I almost killed my mother when I was born. This fact has followed me always, always, and I thought of it as I curled at my mother’s feet shortly after Christmas. She lay huddled in a chair under a blanket, head throbbing because of a ruptured blood vessel in her eye. It leaves her vision half-blurry, and the strain exhausts and pains her. The rupture itself emerged from a long-hidden weakness in her vessels from when I was born. It’ll heal, but it takes a while. I reached up and touched her arm, hurting for her.
“Because of me,” I said in a low voice.
“No, Anne,” my mother answered, eyes closed. “You didn’t do it.”
“An instrumental cause, then,” I said. “Or material.” I had looked up Aristotelian causes earlier that week, reminding myself of them, trying to trace the delicate lines of the guilt I felt. I do not feel as if I did anything with my own hands. That almost makes it worse, because it’s harder to understand.
My mother’s retinas detached when I was born. Her blood pressure rocketed because she was sick; because she was suffering from preeclampsia, which threatens mother and child. Her kidneys had shut down. Her limbs had swollen with fluid and she was blind. Her liver threatened to shut down too.
I was born via C-section at 28 weeks. That’s three months early. I weighed two pounds and eight ounces, and I quickly lost those ounces. I stayed in the hospital long after my mother recovered.
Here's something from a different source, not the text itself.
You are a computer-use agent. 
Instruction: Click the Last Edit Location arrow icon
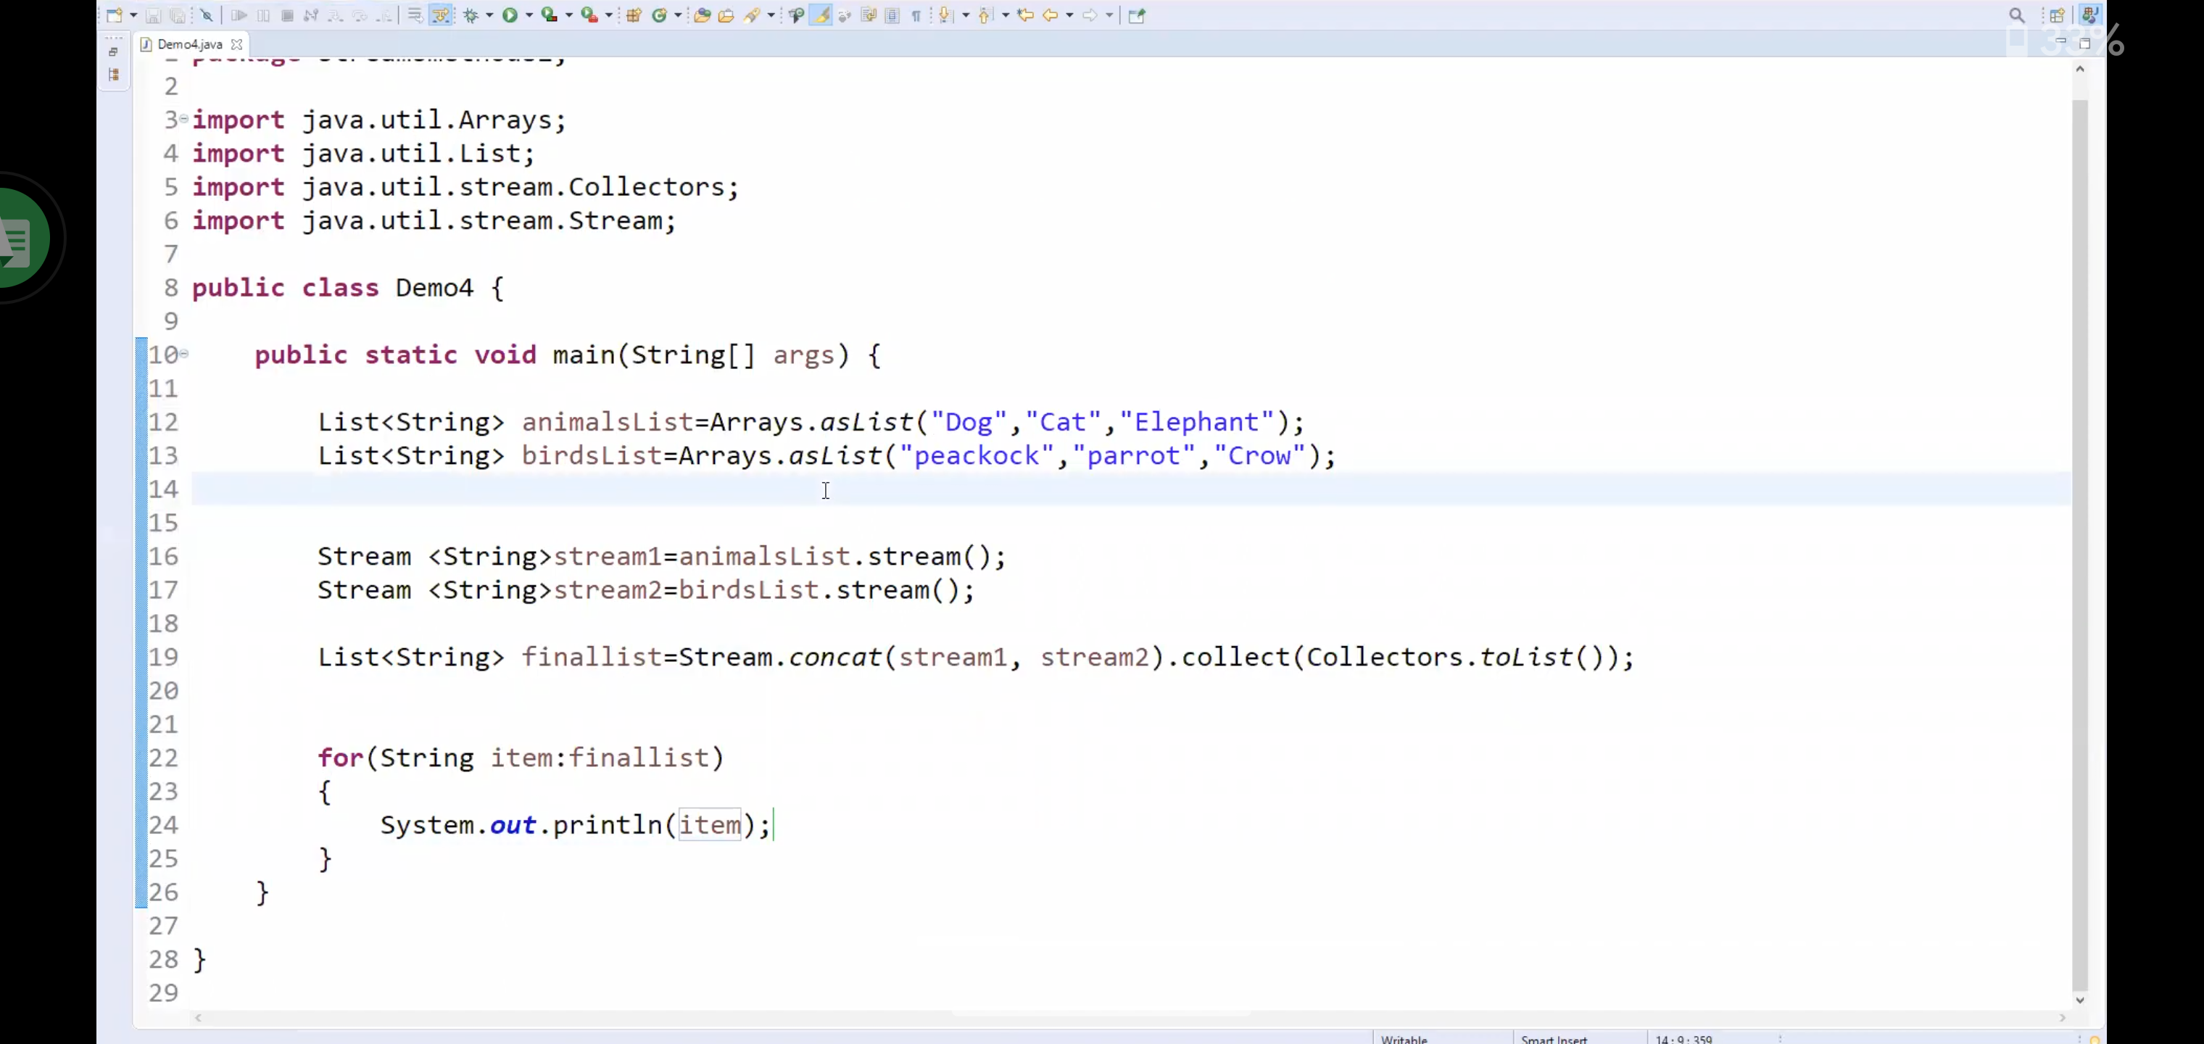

It is hard for me to imagine how terrifying it was, and my parents don’t talk about that part. It’s hard for me to remember what knowing all this meant for me when I was young. My aunts and uncles on my mother’s side always said, “I thought you were gonna die.” My mom would always look at me and say, “I knew you’d live.” Her confidence always soothed a strange ache in my heart.
Something in the stories always hurt.
I cannot imagine how much love it took for my mother to insist I be baptized. A deacon did it the second I was born. In case I died. A Jesuit once suggested to me that my parents were being peasants subject to mythological thinking to have me baptized. It is the only time I almost punched a Jesuit. It matters to me that the first touch I felt was the water of baptism as doctors and nurses carried me away. It matters to me that it mattered to them.
And I cannot imagine what it took for my mother to make my dad, a young man, promise that I would come first. If she had to die so I could live, she had no doubt what she wanted to do. My mother is many things, and always brave.
We almost died. The both of us. I almost took her away from my dad, and my siblings away from all of us. Just by being born.
I still suffer because I was born that early. My mother still suffers for me. I can’t wrap it in a tidy box of meaning, a grand fable of maternal sacrifice and cruciformity. Like a music box under torn wrapping paper. It’s complicated, with lost edges and broken notes. It doesn’t fit neatly, doesn’t entirely soothe.
And I wish being born didn’t hurt me for the rest of my life, but it does. Or hurt my mother for the rest of hers, but it does that too.
My birthday arrives sometime soon, and thirty-two years later I can hardly grasp what it means to look in my mother’s wounded eyes and know it’s because of me. I don’t know how to mourn the loss of a regular birth story. I’ve never had one, and I can’t picture what I’m missing aside from this: not being a threat to my mother. I wonder what that is like. To have been born that way. Unremarkable.
My mother sees me entirely as a gift, but it’s hard not to see the fullness of the truth, which is more shadowed. Her love made her blind, and it makes her blind still.
Good things are very hard, even mixed with violence that no one intended. It’s no one’s fault, and that’s almost harder. I don’t want to have died, and I don’t want my mother to have suffered. But these opposing wishes would not have prevented each other. Sometimes we pretend as if medical science can absolve us of the mystery of motherhood. Of being a child.
They wanted my mother to abort me, and I’m glad she didn’t. But I know what they were trying to protect her from, and it was me. We don’t have words for this. For whatever this is.
I don’t know how to say it. What it means to have been born and to have almost killed my mother.